Problem to work on
Whenever a line contains the string "Given", copy it out of the entries.
##### Information provided
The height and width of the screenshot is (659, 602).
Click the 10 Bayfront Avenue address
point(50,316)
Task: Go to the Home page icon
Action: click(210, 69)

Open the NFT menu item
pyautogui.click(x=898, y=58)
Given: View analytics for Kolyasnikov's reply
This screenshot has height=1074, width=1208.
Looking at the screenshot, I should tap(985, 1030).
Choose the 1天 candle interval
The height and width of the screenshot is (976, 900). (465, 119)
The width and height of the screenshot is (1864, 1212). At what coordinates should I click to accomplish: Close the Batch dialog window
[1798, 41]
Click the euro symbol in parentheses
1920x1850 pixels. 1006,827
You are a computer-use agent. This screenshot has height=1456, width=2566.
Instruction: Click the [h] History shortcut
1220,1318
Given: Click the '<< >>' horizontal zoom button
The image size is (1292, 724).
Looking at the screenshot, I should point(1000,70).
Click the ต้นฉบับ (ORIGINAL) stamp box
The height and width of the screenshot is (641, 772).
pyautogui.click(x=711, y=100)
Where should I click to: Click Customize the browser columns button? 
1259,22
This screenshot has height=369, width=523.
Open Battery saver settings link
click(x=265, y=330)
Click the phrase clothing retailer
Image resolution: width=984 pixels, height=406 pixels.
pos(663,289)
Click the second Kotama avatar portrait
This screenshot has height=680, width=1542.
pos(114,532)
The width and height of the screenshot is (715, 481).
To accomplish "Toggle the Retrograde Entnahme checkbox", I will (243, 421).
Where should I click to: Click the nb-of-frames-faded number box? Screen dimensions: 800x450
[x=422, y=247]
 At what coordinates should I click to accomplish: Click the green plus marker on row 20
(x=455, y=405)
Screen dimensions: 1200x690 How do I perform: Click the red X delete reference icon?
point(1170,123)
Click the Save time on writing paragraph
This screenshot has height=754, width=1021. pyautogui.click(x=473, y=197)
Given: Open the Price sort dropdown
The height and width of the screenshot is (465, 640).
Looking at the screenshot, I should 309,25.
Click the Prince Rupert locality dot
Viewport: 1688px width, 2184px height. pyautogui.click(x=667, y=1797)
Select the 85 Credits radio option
##########
Answer section
Given: View analytics for Kolyasnikov's reply
Given: Click the '<< >>' horizontal zoom button
Given: Open the Price sort dropdown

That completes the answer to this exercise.